Early in the book there is a chapter about sorting out our thinking. It spells FEED. The 'F' stands for focus says no more than the need to focus, to concentrate attention on what is going on in our heads.. This is not enough, rather a starting point. It leads on to effort which involves taking action on the basis of our focus, on the grounds of what our attention currently is fixed upon. Taking action changes the situation in our brain and switches it to new  possibilities. The next 'E' is  effortlessness. This means that once we make the effort it will become more habitual, like water flowing down a channel. Perhaps thinking positively is the key thought here. We recognise our negative thoughts and make the effort to switch to positive ones. The more we do this the less effort it requires. The 'D' represents  determination to remain in this mode of thinking.

The book goes on to adapt the FEED method to the positive thinking referred to above. First it sets out the symptoms of negative thinking.  (1) We think in all our nothing terms, black or white and nothing between.(2) We overgeneralise turning a single incident into a generalisation about ourselves.(3) We interpret everything personally instead of objectively (4) Pessimistic conclusions about things that happen (5) Basing opinions on how we feel rather than what a reasoning mind might tell us instead.

There are, of course, counterbalances to all this. (1) Think grey not black and white;(2) think brightly and optimistically instead of the opposite. (3) Detachment from the cycle of beliefs (4) seek to externalise matters , aiming for a generalsed conclusion rather than taking it to heart.

Useful perhaps for some? Quite irrelevant and more for others? I like the book so far because it tells us all that we can change our ways of thinking. It goes on to consider moods, an affliction most people suffer, even in minor ways. But that is perhaps for another time! Suffice to write now that the one overwhelming advice for our brains would be that, having recognised a mood by taking action (e.g.a walk) we ignite a quite separate part of our brain to enable the grip of the mood to be lessened.

Monday, 23 November 2015


It is a world where bad news dominates the headlines and the good and unspectacular are too often hidden. The matter may be of huge proportions but because it comes gradually (the media  prefers sudden dramatic changes) it is often hidden. One such matter became obvious during a documentary about Ireland yesterday. The well known presenter was in Londonderry and was reflecting on the huge changes from a city with civil war raging in its streets to a city of peace, culture and  co-operation. We could discern the amazement in the voice of the presenter. And so it often is- changes for good going on all the time. Perhaps we need better eyes to see through gloom and realise that there is so much good and progress taking place.

And here is a story that amazed me. Our County Council had been told that the accepted formula for spending meant that budget cuts of  £24m must be borne from the Constabulary Budget. The Labour MP for a constituency in the county pestered the Home Office, always insisting that the formula was neither fair nor correct. So recently, on the final day of a quite extended consultation, they admitted that the decision was based on incorrect data. As a result the new figure was £8m. A saving of £16m and just think for a moment how much that means in our policing.

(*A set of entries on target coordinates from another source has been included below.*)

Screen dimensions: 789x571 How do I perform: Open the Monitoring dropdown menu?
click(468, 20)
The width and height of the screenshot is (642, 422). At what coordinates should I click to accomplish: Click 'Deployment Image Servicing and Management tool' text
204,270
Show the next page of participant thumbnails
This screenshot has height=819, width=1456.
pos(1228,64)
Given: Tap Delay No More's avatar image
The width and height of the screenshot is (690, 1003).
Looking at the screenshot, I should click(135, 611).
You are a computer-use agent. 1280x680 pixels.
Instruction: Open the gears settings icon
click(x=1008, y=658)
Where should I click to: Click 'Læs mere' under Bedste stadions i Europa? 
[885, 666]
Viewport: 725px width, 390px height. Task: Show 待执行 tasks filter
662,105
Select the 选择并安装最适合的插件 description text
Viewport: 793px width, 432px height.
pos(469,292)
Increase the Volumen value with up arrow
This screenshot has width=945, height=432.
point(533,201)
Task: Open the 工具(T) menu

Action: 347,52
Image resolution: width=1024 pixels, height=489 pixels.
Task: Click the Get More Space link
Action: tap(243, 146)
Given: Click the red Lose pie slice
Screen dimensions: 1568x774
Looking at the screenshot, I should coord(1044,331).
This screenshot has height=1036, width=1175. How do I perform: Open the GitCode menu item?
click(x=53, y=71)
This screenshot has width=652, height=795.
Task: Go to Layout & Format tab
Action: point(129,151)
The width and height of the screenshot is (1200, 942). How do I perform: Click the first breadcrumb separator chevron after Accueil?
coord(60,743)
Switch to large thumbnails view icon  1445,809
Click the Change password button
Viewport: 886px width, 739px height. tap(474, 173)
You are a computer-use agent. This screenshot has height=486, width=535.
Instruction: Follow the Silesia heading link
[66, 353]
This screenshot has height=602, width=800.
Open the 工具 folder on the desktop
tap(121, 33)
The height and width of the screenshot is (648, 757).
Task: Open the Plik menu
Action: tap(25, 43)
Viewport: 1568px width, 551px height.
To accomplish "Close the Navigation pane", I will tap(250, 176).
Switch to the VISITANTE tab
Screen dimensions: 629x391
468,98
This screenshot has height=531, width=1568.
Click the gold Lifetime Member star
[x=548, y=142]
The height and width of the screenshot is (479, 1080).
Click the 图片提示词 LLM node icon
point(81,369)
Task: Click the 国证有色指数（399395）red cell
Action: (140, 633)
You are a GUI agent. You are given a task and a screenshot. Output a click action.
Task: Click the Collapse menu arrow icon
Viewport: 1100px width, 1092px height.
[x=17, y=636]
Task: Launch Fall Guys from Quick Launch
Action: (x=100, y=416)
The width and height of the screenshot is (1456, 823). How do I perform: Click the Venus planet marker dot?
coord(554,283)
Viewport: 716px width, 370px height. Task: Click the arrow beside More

This shows the importance of a forgotten facility: the readiness to ask questions. Closely related to this another question: do we take to much for granted instead of challenging those things?

One of the things I notice in myself, is that as the months and years pass the things I believe become greatly reduced. Alongside this I have to say that the things that remain of them I grow more and more certain. It is as if I am getting thinner theologically but deeper at the same time. I think it is a fair exchange. But what are the things I am learning to do without, or outgrow? Well, just to give one example, my belief in what we so casually call 'prayer' is changing. It now has more mystery wrapped around it, more expectation, more purpose. And this, along with other things makes me ask a bigger question; is the throwing out of old customary beliefs (whilst still holding on to the central ones of course) a necessary part of our growth as mature Christian believers?